Frieder Nögge gründete zwei Schauspielschulen in Baden Württemberg - eine davon besuchte auch sein Sohn, doch er musste abbrechen: "2001 nahm sich mein Vater das Leben. Viel zu früh. " Heute kann der Künstler darüber sprechen, nur der schnelle Blick zur Seite lässt erahnen, wie nahe die beiden Männer sich standen. Später machte Scheuthle sein Schauspieldiplom in Hamburg fertig.

Danach schlug er einen vollkommen anderen Weg ein und begann eine Lehre zum Landschaftsgärtner. "Ich musste mich wieder sortieren", sagt Scheuthle heute. Auf die Bühne zog es ihn trotzdem: Er erprobte seine Texte heimlich bei verschiedenen Open-Stage-Veranstaltungen - um zu sehen, wie sie beim Publikum ankommen. Irgendwann wusste Sebastian Scheuthle dann: "Das muss ich machen." Zum zehnten Todestag seines Vaters suchte er aus 400 Liedern und hundert Theaterstücken die "Schmankerl" heraus. Daraus entstand das Musik-Kabarett-Stück "Es menschelt". Zusammen mit Michael Ransburg und Kilian Gutberlet spielte Scheuthle das Stück zwei Jahre lang an verschiedenen Theatern und Kleinkunstbühnen.
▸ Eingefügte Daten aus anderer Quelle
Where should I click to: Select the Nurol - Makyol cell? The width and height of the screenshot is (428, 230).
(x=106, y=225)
Insgesamt brachte er in den vergangenen zehn Jahren acht Stücke auf die Bühne.

Darin hält Scheuthle den Zuschauern den Spiegel vor, jedoch nie herablassend, sondern immer mit Humor. Hinter Satire stecke immer auch ein Funken Wahrheit - das sei das Faszinierende an dieser Spielweise, schwärmt der Komiker. Wenn er den Choleriker mimt, erkennt sich der eine oder andere Zuschauer selbst darin. Seine Ideen für die unterschiedlichen Charaktere entdeckt Scheuthle im Alltag.
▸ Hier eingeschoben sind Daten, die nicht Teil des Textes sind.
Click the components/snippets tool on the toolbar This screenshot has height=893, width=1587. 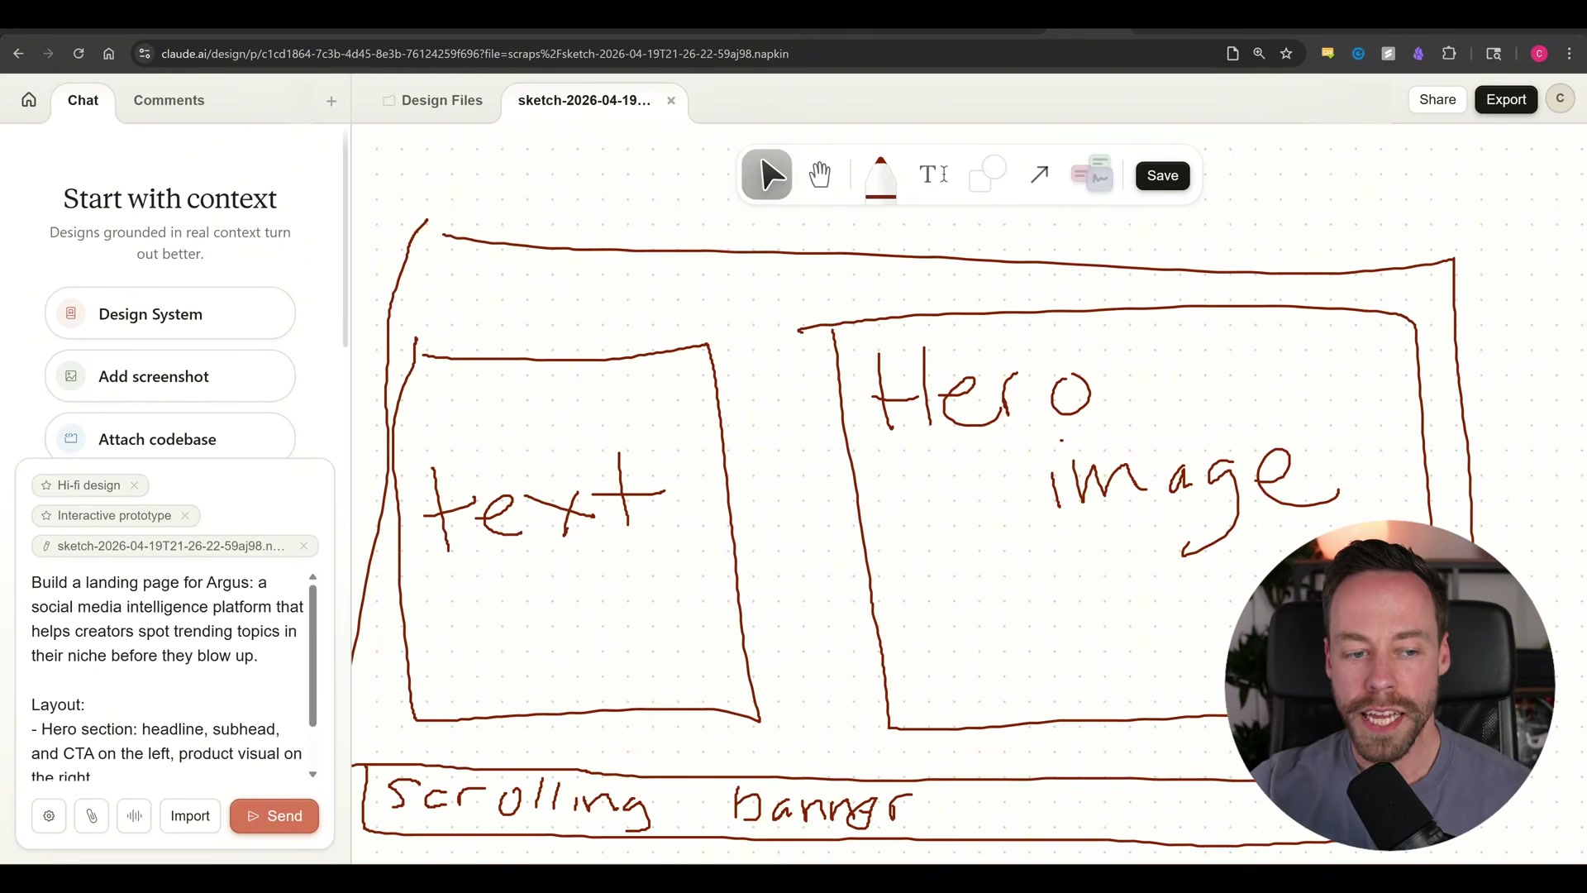tap(1091, 174)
Den Ausgleich zur Kunst, um in der Realität zu bleiben, findet Scheuthle in der Land- und Forstwirtschaft. "Ich brauche immer wieder Abstand von dieser unwirklichen Welt", sagt er, daher helfe er auch gerne mal einem Kumpel beim Stallbau. "Auf dem Traktor kann ich abschalten. Dann kann es gut sein, dass mir gerade da wieder neue Ideen einfallen." Für sein neuestes Programm "Die Falschspieler" hat sich Scheuthle mit dem Zitherspieler Manuel Kuthan zusammengetan. Gemeinsam erzählen sie Geschichten aus dem Milieu der Wilderer, Gauner, treulosen Seemänner, Räuber und Narren. Schauplatz ist ein Vestibül, das Wartezimmer vor Himmel und Hölle, wo sich das ganze Leben mit all seinen lichten und dunklen Momenten widerspiegelt. Ruhig wird es um diesen Schauspieler also nicht - und vielleicht steht er bald auch mal in Bayern auf der Bühne.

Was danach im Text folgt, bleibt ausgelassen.